[start Passage]
Single by Radiohead

from the album The Bends
- B-side: "My Iron Lung" (live); "Bones" (live);
- Written: 1992
- Released: 26 July 1996
- Recorded: July 1994
- Studio: The Manor (Oxfordshire)
- Genre: Alternative rock; hard rock; grunge;
- Length: 4:06 (album version); 4:50 (demo version); 3:58 (Black Sessions version); 3:53 (Jools Holland version);
- Label: Parlophone
- Songwriters: Thom Yorke; Jonny Greenwood; Ed O'Brien; Colin Greenwood; Philip Selway;
- Producer: John Leckie

Radiohead singles chronology
| "Street Spirit (Fade Out)" (1996) | "The Bends" (1996) | "Paranoid Android" (1997) |

Licensed audio
- "The Bends" on YouTube

= The Bends (song) =

1996 single by Radiohead

"The Bends" is a song by the English rock band Radiohead from their second studio album, The Bends (1995). In Ireland, it was released by Parlophone on 26 July 1996 as the album's sixth and final single, reaching number 26 on the Irish Singles Chart.

Written in 1992 during the grunge era, "The Bends" predated the release of Radiohead's 1992 debut single, "Creep", and debut studio album, Pablo Honey (1993). A fan favourite, Radiohead performed it numerous times over the following two years before recording it at the Manor Studio in Oxfordshire, England, with the producer John Leckie. It remains one of Radiohead's most frequently performed songs.

"The Bends" has been compared to the work of bands such as Queen, the Beatles, Pixies, the Smiths, and Oasis; Radiohead's singer, Thom Yorke, described it as a "Bowie pastiche". The track consists of five sections, making it one of the most structurally complex songs on The Bends. Several critics interpreted the lyrics as a commentary on the success of "Creep", which had led the media to label Radiohead as a one-hit wonder. However, Yorke said the lyrics were intended to be humorous and had been misinterpreted.

The song was included on the greatest hits album Radiohead: The Best Of (2008), and other versions have appeared on compilations by Radiohead and other artists. In 2017, Uncut ranked it as the third-greatest Radiohead song, while NME placed its guitar solo as the seventh-greatest in music history.

==Writing==
"The Bends" is one of the earliest songs written by Radiohead, originally titled "The Benz". It was primarily written by the singer, Thom Yorke, though credited to all band members, before the recording of their debut album, Pablo Honey (1993). In a 1995 interview, Yorke said: "['The Bends'] is one of those songs I was rambling around and just poured all this rubbish out into the song. Then it all started happening, which was a bit odd. I was completely taking the piss when I wrote it. Then the joke started wearing a bit thin." Radiohead also performed "The Bends" live (Note: For details, see Live performances section.) numerous times before its release. The bassist, Colin Greenwood, described it as a "perennial hardy annual of a live favourite, faithfully committed live to tape."
[end Passage]
[start Information provided]
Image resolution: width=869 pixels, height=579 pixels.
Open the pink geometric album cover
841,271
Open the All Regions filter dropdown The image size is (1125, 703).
[end Information provided]
### [What to do]
- a) From the article about the song "The Bends," print the part that opens with the words containing "1996 single by" and closes with "Irish Singles Chart.".
- b) Answer these questions using the article about the song "The Bends":
(i) At which studio was the song recorded?
(ii) What position did the single reach on the Irish Singles Chart?
(iii) What was the song's original title?
- c) Go on with the article about the song "The Bends" from where it stops.

### [Responses in order]
- a)
1996 single by Radiohead

"The Bends" is a song by the English rock band Radiohead from their second studio album, The Bends (1995). In Ireland, it was released by Parlophone on 26 July 1996 as the album's sixth and final single, reaching number 26 on the Irish Singles Chart.

- b)
(i) The Manor Studio in Oxfordshire, England
(ii) Number 26
(iii) "The Benz"

- c)
In 1992, Radiohead recorded an early 4-track demo of "The Bends" during the Pablo Honey sessions. Yorke introduced the demo to the co-producer Paul Q. Kolderie at the end of the sessions, but decided to save it for their next album. In March 1993, Radiohead recorded another demo with their live sound engineer, Jim Warren, at Courtyard Studios in Oxfordshire, during the same session that produced "High and Dry". After the Pablo Honey tour ended, they sent the demo to the producer John Leckie to work on their upcoming second album, The Bends.

==Recording==
"The Bends" was one of the songs considered as a potential follow-up single to "Creep" during the album recording. It was initially recorded at London's RAK Studios in sessions held between February and May 1994, before being re-recorded at the Manor Studio in Oxfordshire, where the band spent two weeks working on The Bends in July. According to the drummer, Philip Selway, the song was recorded in a single take: "I wanted to get away from the studio to view a house for rent. Consequently, this was the first take." However, Q reported that the song was recorded over several takes. The unreleased RAK version was mixed by Leckie at London's Abbey Road Studios.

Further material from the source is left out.